Читаем В субботу вечером, в воскресенье утром полностью

У большой кирпичной столовой они повернули на Эддисон-роуд. Ноябрьское небо было ясным и темно-синим, кое-где еще поблескивали звезды.

— У каждого будет свой маленький вертолет, — с готовностью откликнулся Артур. — Вот увидишь. Бери кредит на десять лет, плати пять шиллингов в неделю с процентами, и будешь летать в Дерби к приятелю на обеденный перерыв.

— Размечтался, — фыркнул отец.

— А еще я читал в газете, — продолжал Артур, — на прошлой неделе, по-моему, в четверг, точно, я еще, помню, обжимку[4] в нее завернул, — так вот, там написано, что через пять лет человек на Луну полетит. А через десять будут летать туда-обратно. А что, похоже на правду.

— Ты совсем чокнулся, Артур, — засмеялся Ситон. — И когда только вырастешь и перестанешь сказки рассказывать. Тебе ведь уже почти двадцать два. Мог бы хоть что-то соображать. Я думал, армия тебя научит уму-разуму, но, выходит, не научила.

— Единственное, чему может научить армия, — огрызнулся Артур, — так это чтоб больше никогда не захотеть служить в армии. Тут они большие мастаки.

— Когда я был молодым, — задумчиво проговорил Ситон, — не было даже беспроводных радиоприемников. А нынче, гляди-ка, — телевизоры. Картинки на дому.

Их поглотил поток: велосипеды, автобусы, мотоциклы, пешеходы, торопящиеся успеть проскочить через одну из семи проходных до половины восьмого. Артур с отцом прошли через шестигранное административное здание, расположенное посреди широкой проезжей части и разделяющее фабрику на две неравные части. Ситон работал в сборочном цеху и через сто ярдов свернул в сторону.

— Увидимся в перерыв, Артур.

— Пока, па.

Артур шел длинным коридором, нащупывая во внутреннем кармане пропуск и вдыхая, как и каждое утро с тех пор, как ему исполнилось пятнадцать — за вычетом двух лет армейской службы, — фабричные запахи смазки, моторного масла и металлической стружки, от которых появляются и пышным цветом расцветают на лице и плечах прыщи, которые всего тебя превратят в один огромный прыщ, если не становиться каждый вечер на полчаса под душ. Что за жизнь, подумал он. Тяжелая работа, хорошие деньги и запах, от которого кишки сводит.
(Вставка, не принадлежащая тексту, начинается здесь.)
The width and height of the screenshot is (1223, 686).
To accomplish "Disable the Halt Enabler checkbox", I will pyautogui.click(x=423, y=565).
Звонкий понедельничный сигнал к началу работы показался скрежетом, совершенно отличным от музыки, звучавшей в душе Артура. Оказавшись в цеху, он сразу погрузился в мир разнообразных шумов и двинулся вдоль вереницы токарных и фрезерных станков, полировальных машин, ручных прессов, приводимых в движение множеством ремней и шкивов, вращающихся, извивающихся и хлопающих на втулках тяжелых, хорошо смазанных колес, нависающих над головой. Они, в свою очередь, питались от двигателя, застывшего в дальнем конце цеха черной блестящей тушей выброшенного на берег кита. Почти невидимые за спинами рабочих станки, снабженные собственными небольшими двигателями, дергались со стоном и постепенно начинали завывать, отчего все сильнее кружилась голова и в висках пульсировала боль. Эта боль особенно сильно ощущалась после мирных выходных, которые для Артура закончились ловлей форели в прохладной тени поросшего ивами берега канала невдалеке от домов, именуемых Воздушными шарами, в нескольких милях от города. По центральным проходам взад-вперед сновали дрезины, перевозящие готовую продукцию — педали, ступицы, цепи, болты — из одного конца цеха в другой. За стеклянной перегородкой, над кипой только что составленных табелей учета склонился десятник Роббо. Женщины и девушки в шляпках или сетках для волос, мужчины и подростки в чистых синих комбинезонах начинают работу, им не терпится начать дневную смену. Меж тем уборщики и подметальщики уже деловито расхаживают по проходам, готовые по любому знаку заняться своим делом.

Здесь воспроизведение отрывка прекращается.